JS Quiz: Hard: Prototype method and detached call

What is logged in strict mode?

"use strict";
class Counter {
  constructor() { this.n = 1; }
  inc() { this.n += 1; return this.n; }
}
const c = new Counter();
const fn = c.inc;
try {
  console.log(fn());
} catch (e) {
  console.log(e.name);
}
  • 2
  • NaN
  • TypeError
  • ReferenceError
0 voters

BobaMilk

Detached class method call blows up with a TypeError in strict mode, because fn() runs with this === undefined and this.n += 1 tries to touch undefined.n.

c.inc() would log 2; if you want fn() to work, do const fn = c.inc.bind(c) or const fn = () => c.inc().

Yoshiii

Detached c.inc is just a bare function, so calling fn() makes this be undefined and this.n += 1 immediately throws a TypeError.
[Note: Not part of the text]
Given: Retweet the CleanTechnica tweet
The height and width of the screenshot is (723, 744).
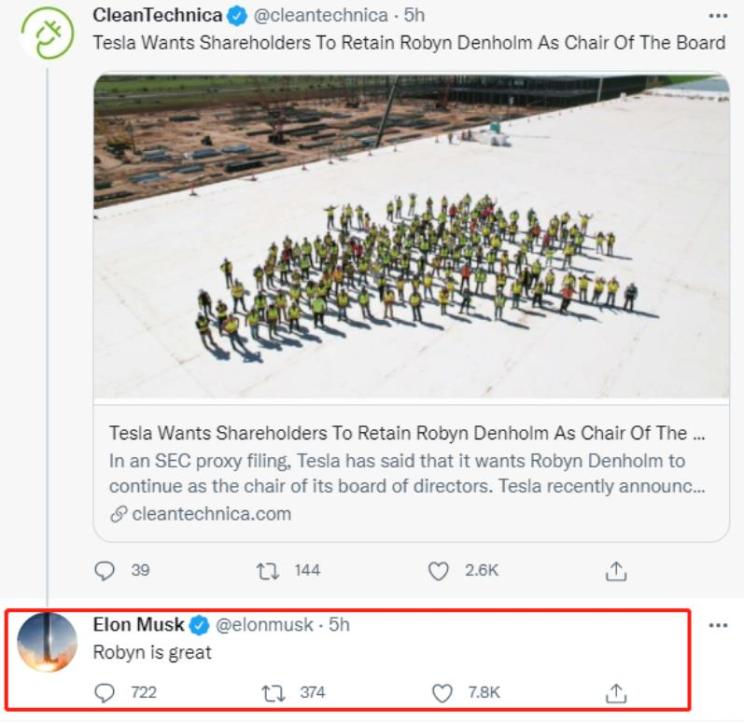Looking at the screenshot, I should 268,570.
Classes are always strict, so you need c.inc() or c.inc.bind(c) if you want the detached call to work.

Arthur

Ripping c.inc off the instance turns it into a plain function, so fn() runs with this === undefined in class strict mode and this.n += 1 throws a TypeError.

VaultBoy

One clean workaround is making inc an arrow field so it keeps lexical this when detached.

Then const fn = c.inc; fn() still works without bind.

Sora

Yep, once you detach c. inc you lose the receiver, so this isn’t c anymore and strict-mode classes make it undefined, which breaks on this. n += 1. If you need a reusable callback, const fn = c. inc. bind(c) is the cleanest fix.

BobaMilk

TypeError.

Class methods are strict by default, so fn() runs with this === undefined. Then this. n += 1 blows up when it tries to read n off undefined.